Why would I want a side job? Making extra money is really only the starting point, but an important one. Extra cash gives you financial breathing room and can help pay for all those other financial imperatives, such as building an emergency fund, saving for kids' college and getting out of debt.
And many side gigs could be ramped up if you ever lost your full-time job, cushioning the blow of an unexpected layoff while you conduct your full-time job search, for example.
Palmer earns about $200 a month selling a line of financial planners via her online shop at etsy.com. It's not big money, but it adds up. She calls it the reverse "Latte Factor," alluding to a term coined by personal finance author David Bach to show how minor money leaks, like buying a daily latte at a coffee shop, can add up to big money. Similarly, smaller earnings add up too, Palmer said.
Just as important, you build entrepreneurial skills with a side business that you might not develop in your full-time job.
"Having something on the side can give us a sense of financial stability and career stability," Palmer said. "Employers want employees who have a sense of how to launch something and market something. Those are really common skills employers want in this new economy."
And the hard-to-measure benefit is the satisfaction that comes from providing a good or service that others are willing to pay for. "It really ends up being about much more than the money," Palmer said.
What side gig can I develop? Many side-giggers use their existing career skills, although others want to pursue hobbies and passions unrelated to their full-time jobs — perhaps an accountant playing in a rock band at night.
A sampling to get you thinking: Information technology consultant, writer/blogger, tutor, speaker, Web developer/app developer, graphic designer, social media consultant, marketing/public relations consultant, photographer/videographer, home organizer, yoga teacher, career coach, handyman.
Palmer suggests starting your own endeavor rather than paying someone else for a prepackaged business opportunity, such as multilevel marketing or work-from-home schemes: "I think the much better, safer and more lucrative route is to create your own business."
You'll want to avoid a side job that's an obvious conflict of interest with your full-time job or that violates company policy. But don't assume your employer will object.

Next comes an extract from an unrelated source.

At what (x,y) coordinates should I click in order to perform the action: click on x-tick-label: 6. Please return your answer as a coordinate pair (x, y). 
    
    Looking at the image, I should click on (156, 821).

"People tend to be a little too careful here," Palmer said. "It's so common to have a side business, and employers are increasingly encouraging it."
How do I find the time? There's no magic answer to that. Palmer, in more than 100 interviews with people with side gigs, found common themes, though. They included getting up especially early, often at 5 a.m., to work on a side business, spending less time watching television and reading Facebook, and using slivers of downtime, such as a commute, to be productive.

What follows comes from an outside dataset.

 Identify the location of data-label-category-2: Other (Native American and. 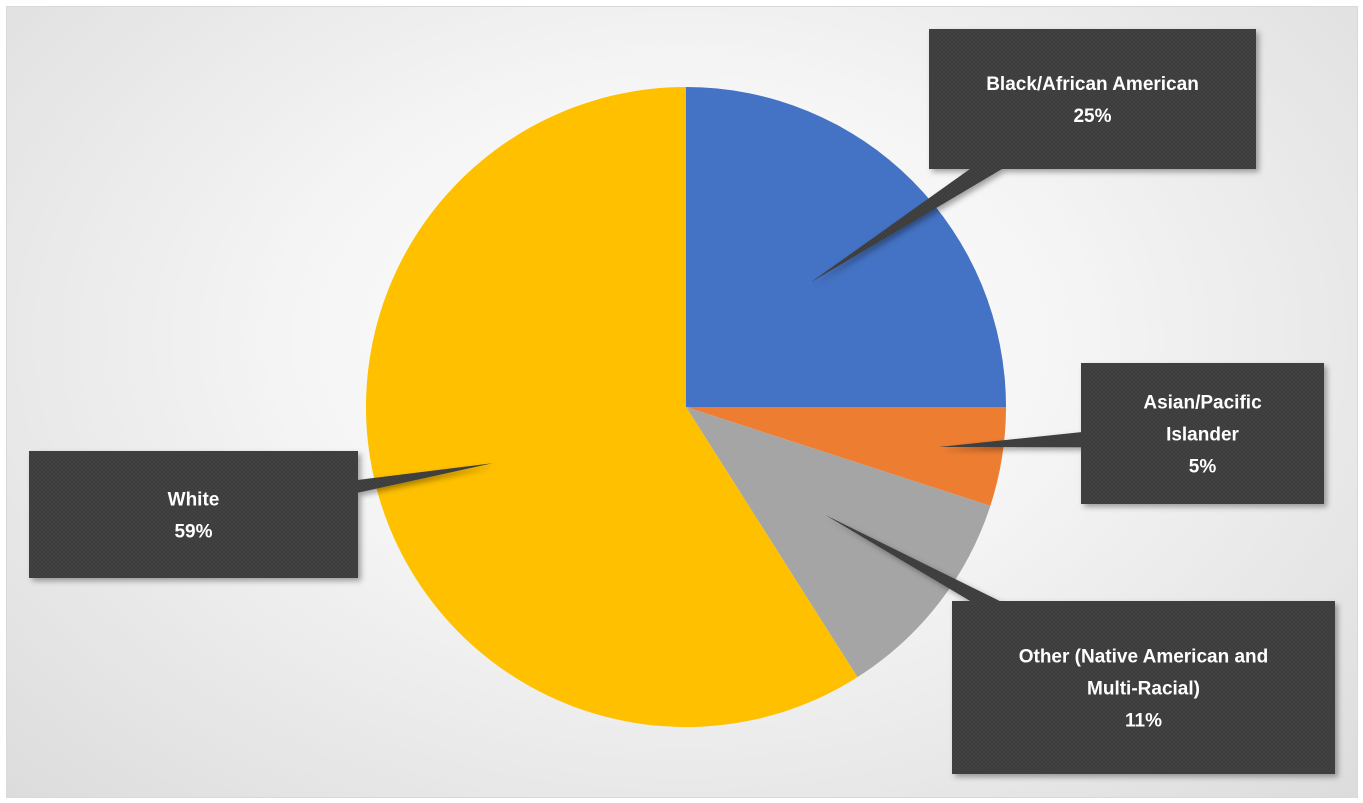
(1144, 658).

It's possible. Palmer manages her online store and writes books, despite holding a full-time job and raising two young children.
One caution is to avoid "daylighting" — using your full-time employer's time or equipment to work on your side job.
"You want to be so careful and go out of your way not to spend any of your company time, (or use its) resources, computers, phones on your side business," Palmer said. "Keep it all separate. You don't want to run the risk of even looking like you're doing something that's not proper."
How much should I spend? A key to developing a successful side job is to keep expenses low. Don't make the mistake of buying expensive office furniture or equipment in anticipation of starting a business.
Use free tools to build a website and market via social media. "The infrastructure is out there for you to use for virtually nothing," Palmer said. "Until you start earning money through your side business, you should try to spend no money or very little." Some of what you do spend can be tax write-offs against what the side business earns.
What's the best advice? Just do it. Don't succumb to paralysis by analysis and wait until you have every angle figured out.